Your response should contain every line from the data below that holds the string "will".
_ _ _ _ _
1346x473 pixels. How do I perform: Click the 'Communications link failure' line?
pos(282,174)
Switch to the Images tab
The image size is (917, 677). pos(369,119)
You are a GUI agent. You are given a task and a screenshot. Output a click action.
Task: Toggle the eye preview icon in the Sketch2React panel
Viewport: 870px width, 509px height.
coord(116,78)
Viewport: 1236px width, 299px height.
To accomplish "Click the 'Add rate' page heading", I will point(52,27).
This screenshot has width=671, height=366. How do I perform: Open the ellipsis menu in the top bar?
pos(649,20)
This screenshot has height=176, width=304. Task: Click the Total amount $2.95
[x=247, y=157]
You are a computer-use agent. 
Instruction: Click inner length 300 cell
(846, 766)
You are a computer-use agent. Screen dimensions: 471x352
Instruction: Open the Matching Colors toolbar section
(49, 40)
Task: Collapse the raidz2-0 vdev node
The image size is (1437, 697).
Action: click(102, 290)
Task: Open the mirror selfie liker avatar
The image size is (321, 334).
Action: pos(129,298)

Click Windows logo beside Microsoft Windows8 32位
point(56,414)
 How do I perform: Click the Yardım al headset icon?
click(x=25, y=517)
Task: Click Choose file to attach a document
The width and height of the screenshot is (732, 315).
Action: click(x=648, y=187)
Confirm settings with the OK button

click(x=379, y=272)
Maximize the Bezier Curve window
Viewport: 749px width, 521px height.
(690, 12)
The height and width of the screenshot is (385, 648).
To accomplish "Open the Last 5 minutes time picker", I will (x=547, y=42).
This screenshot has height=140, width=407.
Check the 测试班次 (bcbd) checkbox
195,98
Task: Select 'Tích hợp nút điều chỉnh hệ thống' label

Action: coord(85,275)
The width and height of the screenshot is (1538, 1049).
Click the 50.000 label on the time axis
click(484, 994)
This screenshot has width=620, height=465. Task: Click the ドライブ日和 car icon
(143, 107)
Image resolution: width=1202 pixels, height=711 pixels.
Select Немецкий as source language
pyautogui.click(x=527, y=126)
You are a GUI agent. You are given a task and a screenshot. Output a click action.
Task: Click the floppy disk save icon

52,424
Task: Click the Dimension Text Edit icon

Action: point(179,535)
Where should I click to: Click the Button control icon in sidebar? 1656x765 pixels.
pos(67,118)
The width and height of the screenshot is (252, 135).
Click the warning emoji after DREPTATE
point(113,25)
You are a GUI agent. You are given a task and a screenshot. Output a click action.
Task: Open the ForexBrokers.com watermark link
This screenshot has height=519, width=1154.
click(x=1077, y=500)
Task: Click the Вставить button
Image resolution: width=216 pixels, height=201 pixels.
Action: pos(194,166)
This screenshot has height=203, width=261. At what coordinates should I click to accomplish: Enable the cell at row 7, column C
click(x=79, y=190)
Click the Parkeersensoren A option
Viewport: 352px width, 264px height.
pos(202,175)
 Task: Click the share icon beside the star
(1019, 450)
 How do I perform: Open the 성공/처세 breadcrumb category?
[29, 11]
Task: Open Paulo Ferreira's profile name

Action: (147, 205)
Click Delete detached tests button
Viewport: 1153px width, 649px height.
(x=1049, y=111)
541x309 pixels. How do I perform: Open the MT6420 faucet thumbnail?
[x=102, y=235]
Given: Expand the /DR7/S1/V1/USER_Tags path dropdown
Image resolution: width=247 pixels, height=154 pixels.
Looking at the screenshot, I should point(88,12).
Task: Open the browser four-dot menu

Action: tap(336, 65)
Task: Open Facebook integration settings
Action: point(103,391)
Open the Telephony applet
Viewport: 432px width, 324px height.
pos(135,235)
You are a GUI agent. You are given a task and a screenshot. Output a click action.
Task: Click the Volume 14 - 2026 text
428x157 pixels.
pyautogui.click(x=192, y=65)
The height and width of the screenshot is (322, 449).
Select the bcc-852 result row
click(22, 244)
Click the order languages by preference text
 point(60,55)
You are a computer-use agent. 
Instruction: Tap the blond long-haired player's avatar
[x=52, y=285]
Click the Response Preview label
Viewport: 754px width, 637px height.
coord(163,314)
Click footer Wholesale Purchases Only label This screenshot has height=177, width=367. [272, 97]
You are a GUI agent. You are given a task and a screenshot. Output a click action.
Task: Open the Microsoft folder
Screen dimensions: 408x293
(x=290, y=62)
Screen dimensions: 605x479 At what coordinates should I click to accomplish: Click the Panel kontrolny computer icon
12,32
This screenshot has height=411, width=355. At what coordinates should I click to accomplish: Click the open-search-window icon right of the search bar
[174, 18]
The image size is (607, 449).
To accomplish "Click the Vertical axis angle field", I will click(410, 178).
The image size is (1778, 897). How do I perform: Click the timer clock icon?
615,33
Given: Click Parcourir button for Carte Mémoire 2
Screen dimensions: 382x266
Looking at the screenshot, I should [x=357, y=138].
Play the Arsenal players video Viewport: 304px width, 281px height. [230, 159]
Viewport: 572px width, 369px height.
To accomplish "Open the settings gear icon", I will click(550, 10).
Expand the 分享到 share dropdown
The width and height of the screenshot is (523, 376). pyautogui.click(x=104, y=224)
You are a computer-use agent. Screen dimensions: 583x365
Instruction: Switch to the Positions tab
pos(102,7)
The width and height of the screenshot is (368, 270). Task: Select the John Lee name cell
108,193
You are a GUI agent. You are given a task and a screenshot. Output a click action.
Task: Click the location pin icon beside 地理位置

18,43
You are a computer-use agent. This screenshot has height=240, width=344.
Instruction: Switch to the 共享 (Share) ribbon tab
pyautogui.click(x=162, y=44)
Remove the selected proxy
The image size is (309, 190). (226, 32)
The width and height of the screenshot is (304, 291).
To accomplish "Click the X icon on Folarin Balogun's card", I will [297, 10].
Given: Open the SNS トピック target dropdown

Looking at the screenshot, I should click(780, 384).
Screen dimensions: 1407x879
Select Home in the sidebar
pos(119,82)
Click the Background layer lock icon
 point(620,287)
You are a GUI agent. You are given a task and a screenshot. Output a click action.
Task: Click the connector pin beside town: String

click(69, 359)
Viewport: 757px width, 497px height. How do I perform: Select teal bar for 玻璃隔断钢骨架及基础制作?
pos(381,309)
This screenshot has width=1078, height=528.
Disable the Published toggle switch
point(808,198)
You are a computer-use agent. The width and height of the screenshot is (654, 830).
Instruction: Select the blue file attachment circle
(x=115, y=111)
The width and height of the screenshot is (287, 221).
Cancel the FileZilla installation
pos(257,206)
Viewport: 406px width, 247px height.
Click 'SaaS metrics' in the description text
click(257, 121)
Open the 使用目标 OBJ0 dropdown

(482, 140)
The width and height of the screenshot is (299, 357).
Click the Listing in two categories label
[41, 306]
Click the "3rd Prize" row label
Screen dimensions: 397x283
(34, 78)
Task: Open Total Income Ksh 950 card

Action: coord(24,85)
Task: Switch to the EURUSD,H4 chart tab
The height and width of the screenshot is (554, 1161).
_ _ _ _ _
> Problem solution:
To accomplish "Click the 'Add rate' page heading", I will point(52,27).
To accomplish "Open the Last 5 minutes time picker", I will (x=547, y=42).
To accomplish "Click the Vertical axis angle field", I will click(410, 178).
To accomplish "Open the settings gear icon", I will click(550, 10).
To accomplish "Click the X icon on Folarin Balogun's card", I will [297, 10].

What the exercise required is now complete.